§ DESCRIPTION OF THE TASK
Present the rows as a Markdown table with columns "No." and "Text", from the first line through the line containing "click(x=56, y=212)", skipping any blank lines.
** start DATA FOR THIS EXERCISE **
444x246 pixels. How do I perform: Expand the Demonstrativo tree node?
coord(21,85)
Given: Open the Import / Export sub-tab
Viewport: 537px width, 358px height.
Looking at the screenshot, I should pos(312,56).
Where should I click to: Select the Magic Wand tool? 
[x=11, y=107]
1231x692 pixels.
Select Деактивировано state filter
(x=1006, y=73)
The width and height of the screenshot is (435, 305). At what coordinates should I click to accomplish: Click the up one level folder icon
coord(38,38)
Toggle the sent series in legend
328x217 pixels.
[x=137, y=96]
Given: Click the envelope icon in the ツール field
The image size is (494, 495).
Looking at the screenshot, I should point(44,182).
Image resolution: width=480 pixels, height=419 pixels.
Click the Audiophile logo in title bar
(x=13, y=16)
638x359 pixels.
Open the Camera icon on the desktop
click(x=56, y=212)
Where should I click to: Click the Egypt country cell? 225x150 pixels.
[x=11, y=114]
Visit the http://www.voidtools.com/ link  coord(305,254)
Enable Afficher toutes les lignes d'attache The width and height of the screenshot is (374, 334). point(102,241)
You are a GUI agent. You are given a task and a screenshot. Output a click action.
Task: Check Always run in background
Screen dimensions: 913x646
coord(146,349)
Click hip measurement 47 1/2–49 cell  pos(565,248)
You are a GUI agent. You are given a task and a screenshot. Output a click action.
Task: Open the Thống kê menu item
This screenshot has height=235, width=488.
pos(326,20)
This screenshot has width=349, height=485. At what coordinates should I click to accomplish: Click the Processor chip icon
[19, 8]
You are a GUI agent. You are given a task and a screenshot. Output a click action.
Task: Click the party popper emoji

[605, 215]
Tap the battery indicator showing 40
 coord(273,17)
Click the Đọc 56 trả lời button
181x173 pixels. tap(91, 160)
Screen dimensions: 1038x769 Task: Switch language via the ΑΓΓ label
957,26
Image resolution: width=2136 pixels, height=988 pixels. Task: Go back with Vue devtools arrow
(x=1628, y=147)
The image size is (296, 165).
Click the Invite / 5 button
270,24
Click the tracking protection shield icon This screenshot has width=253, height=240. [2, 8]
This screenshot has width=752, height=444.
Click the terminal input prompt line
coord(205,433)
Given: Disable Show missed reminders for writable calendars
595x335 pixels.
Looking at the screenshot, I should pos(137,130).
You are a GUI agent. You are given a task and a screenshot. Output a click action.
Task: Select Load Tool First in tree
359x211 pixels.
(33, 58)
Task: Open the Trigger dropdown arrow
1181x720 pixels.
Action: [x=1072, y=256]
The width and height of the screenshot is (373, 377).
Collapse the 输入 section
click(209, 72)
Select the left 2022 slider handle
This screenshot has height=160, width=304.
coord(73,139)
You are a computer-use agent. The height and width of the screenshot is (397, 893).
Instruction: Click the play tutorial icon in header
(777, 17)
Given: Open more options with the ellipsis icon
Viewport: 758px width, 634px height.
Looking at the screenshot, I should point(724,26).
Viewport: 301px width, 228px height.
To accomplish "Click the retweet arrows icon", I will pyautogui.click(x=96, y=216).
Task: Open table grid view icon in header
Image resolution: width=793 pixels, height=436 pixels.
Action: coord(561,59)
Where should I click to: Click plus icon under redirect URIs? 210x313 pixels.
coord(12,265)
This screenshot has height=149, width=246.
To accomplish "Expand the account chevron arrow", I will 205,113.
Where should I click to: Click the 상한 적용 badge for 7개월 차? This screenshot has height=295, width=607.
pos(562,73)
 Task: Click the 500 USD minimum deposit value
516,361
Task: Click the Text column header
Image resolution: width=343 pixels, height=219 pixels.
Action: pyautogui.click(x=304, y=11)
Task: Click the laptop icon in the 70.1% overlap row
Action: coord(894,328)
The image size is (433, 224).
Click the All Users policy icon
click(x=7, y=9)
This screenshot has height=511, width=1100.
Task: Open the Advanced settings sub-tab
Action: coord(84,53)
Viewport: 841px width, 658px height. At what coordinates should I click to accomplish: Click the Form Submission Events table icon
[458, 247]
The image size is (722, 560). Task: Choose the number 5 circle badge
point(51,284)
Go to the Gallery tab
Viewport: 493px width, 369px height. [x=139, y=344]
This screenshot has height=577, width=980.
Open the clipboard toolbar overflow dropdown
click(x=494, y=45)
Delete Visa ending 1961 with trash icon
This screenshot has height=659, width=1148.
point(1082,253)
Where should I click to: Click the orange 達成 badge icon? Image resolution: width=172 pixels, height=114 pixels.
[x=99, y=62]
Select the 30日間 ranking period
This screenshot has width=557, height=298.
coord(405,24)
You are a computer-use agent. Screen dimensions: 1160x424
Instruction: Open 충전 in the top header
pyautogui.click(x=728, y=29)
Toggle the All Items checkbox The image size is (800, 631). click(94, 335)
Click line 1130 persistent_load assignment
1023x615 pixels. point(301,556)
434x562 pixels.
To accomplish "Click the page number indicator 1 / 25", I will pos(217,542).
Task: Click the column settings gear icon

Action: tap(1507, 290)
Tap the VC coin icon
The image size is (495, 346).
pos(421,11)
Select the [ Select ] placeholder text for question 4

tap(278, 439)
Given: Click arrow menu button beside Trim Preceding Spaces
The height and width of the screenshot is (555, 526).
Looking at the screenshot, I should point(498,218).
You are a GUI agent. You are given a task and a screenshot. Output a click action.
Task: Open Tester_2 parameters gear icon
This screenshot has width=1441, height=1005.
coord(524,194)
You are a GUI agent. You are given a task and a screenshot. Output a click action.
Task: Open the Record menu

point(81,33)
** end DATA FOR THIS EXERCISE **
§ THE RESPONSE
| No. | Text |
|---|---|
| 1 | 444x246 pixels. How do I perform: Expand the Demonstrativo tree node? |
| 2 | coord(21,85) |
| 3 | Given: Open the Import / Export sub-tab |
| 4 | Viewport: 537px width, 358px height. |
| 5 | Looking at the screenshot, I should pos(312,56). |
| 6 | Where should I click to: Select the Magic Wand tool?  |
| 7 | [x=11, y=107] |
| 8 | 1231x692 pixels. |
| 9 | Select Деактивировано state filter |
| 10 | (x=1006, y=73) |
| 11 | The width and height of the screenshot is (435, 305). At what coordinates should I click to accomplish: Click the up one level folder icon |
| 12 | coord(38,38) |
| 13 | Toggle the sent series in legend |
| 14 | 328x217 pixels. |
| 15 | [x=137, y=96] |
| 16 | Given: Click the envelope icon in the ツール field |
| 17 | The image size is (494, 495). |
| 18 | Looking at the screenshot, I should point(44,182). |
| 19 | Image resolution: width=480 pixels, height=419 pixels. |
| 20 | Click the Audiophile logo in title bar |
| 21 | (x=13, y=16) |
| 22 | 638x359 pixels. |
| 23 | Open the Camera icon on the desktop |
| 24 | click(x=56, y=212) |